A sua vocação para a dança começou a evidenciar-se há poucos anos e tornou-se pública com o Alvadance. Depois de alguns espectáculos um pouco por todo o concelho, facto que faz Sílvia afirmar que o grupo “tem um lugar marcado tanto na freguesia de Alvarelhos como em todo a Trofa”.

“Todos ficamos impressionados com o crescimento que o Alvadance tem vindo a alcançar. Ainda há pouco tempo ganhamos um concurso de ‘caça talentos’ na Escola Secundária da Trofa! É difícil obter um lugar de relevo e mais difícil é mantê-lo”, referiu.

O segredo do sucesso pode estar na “humildade”, que segundo a professora “é o forte” do grupo, por isso afirma que a última coisa que diz aos alunos antes da entrada em palco é “dançar com o coração”. Um coração grande na motivação e cheio de desejos.

“É com este coração que temos conseguido crescer”, afirmou a responsável que considera que o Alvadance tem ainda um lugar “pequenino” fora da Trofa, mas no futuro espera-se que muitos convites surjam além fronteiras.

Para Sílvia Cruz é importante viver com a consciência de que “dar aulas de dança não tão simples e não se resume a uma sala de ensaio”. A evolução só pode ser conseguida “fora da sala e em cima do palco”. “Orgulhosa” com o “grande avanço” das suas turmas, Sílvia está também satisfeita com a adesão dos jovens. “O Alvadance tem 30 alunos neste momento.
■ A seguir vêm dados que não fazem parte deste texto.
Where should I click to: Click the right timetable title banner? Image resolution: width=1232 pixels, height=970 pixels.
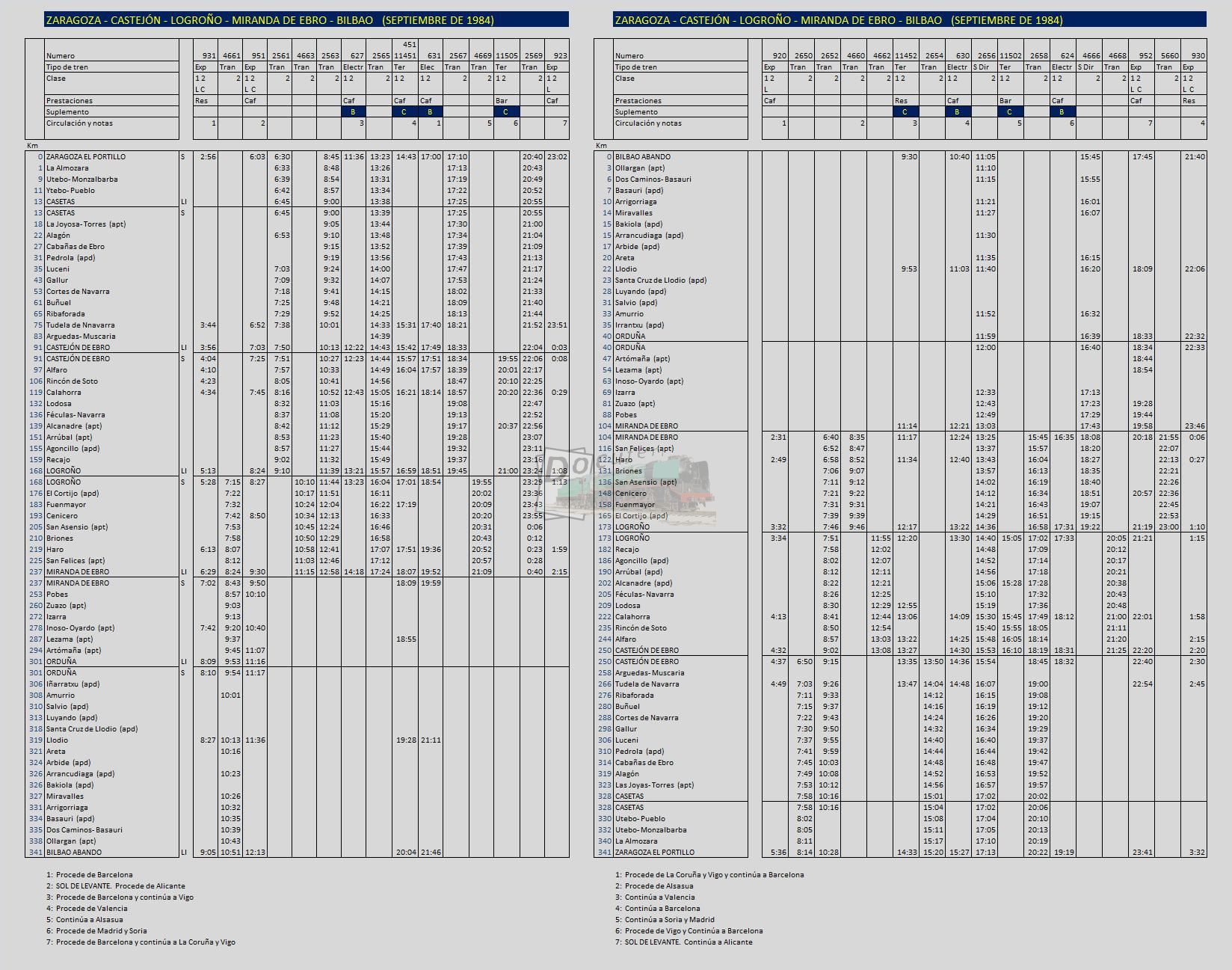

A turma dos pequenos cresce cada vez mais e quanto às outras, há quem saia e ultimamente ninguém tem entrado, já que quando estes grupos começam a evoluir é difícil aceitar iniciantes e eles são obrigados a fechar”, acrescentou.

Todas as turmas Alvadance têm pelo menos dois ensaios semanais. No entanto, quando se aproximam exibições os ensaios aumentam, dependendo da disponibilidade. O academia Corpus onde se realizam os ensaios “sempre deu liberdade” para o grupo os agendar. “Não existem muitos sítios que nos dá tanto espaço de manobra!”, sublinhou.

Comodismo não combina com a professora que depois de mais um espectáculo de sucesso, no passado sábado, encontra-se a “escrever alguns projectos” e a ponderar a criação de uma associação de dança. “Pode trazer uma grande vantagem à Trofa e aos seus jovens”, afirmou.

O Alvadance One, o grupo mais velho, também têm “uma série de competições pela frente” e os próximos projectos incidem sobre a freguesia de Alvarelhos e dois musicais, um exclusivo Alvadance e outro em articulação com outros grupos.

 

Mais de 600 pessoas no “Passos de Dança”

“Passos de Dança” foi o nome dado ao último espectáculo organizado pelo Alvadance, no passado sábado. Com mais de 600 pessoas presentes no salão paroquial, o balanço só podia ser positivo. “A adesão foi tão grande que tivemos problemas com as entradas. Os bilhetes esgotaram e muitas pessoas pagaram para ficar de pé. E ainda tivemos que adiar o início do espectáculo”, afirmou a professora que estava radiante com a casa cheia e com a adesão de pessoas de outras faixas etárias que não a dos 14 aos 18 anos.

“Desde o início que o Alvadance tenta apresentar espectáculos com qualidade e apesar de haver falhas, pois é impossível evitá-las, tentamos oferecer às pessoas o máximo de variedade”, referiu. Este contou com danças urbanas, dança contemporânea, danças de salão, aerodance e muitos outros.

Para além do Alvadance, o espectáculo contou com a participação dos restantes grupos que Sílvia Cruz coordena e outros oriundos de Águas Santas, São Pedro de Avioso e Póvoa de Varzim. “Também tivemos convidados do concelho, nomeadamente um grupo do Muro”, acrescentou a professora.

Para a realização desta iniciativa, o Alvadance apenas teve o apoio da comissão do salão paroquial e cultural de Alvarelhos que “não pensa duas vezes quando cede o espaço para o grupo” e dos grupos convidados. Uma prova que não às vezes o dinheiro pode ser substituído pela boa gestão.

 

Em sintonia com a AUAUA

Solidários com os animais, os elementos do Alvadance fizeram questão que a Associação Um Animal Um Amigo marcasse presença no evento para angariar fundos. A professora lamenta o comportamento de algumas pessoas sobre os animais e considerou que seria bom convidar a associação. “Para além de ser associada já tive provas que as pessoas da AUAUA fazem tanto a favor dos animais como das pessoas”.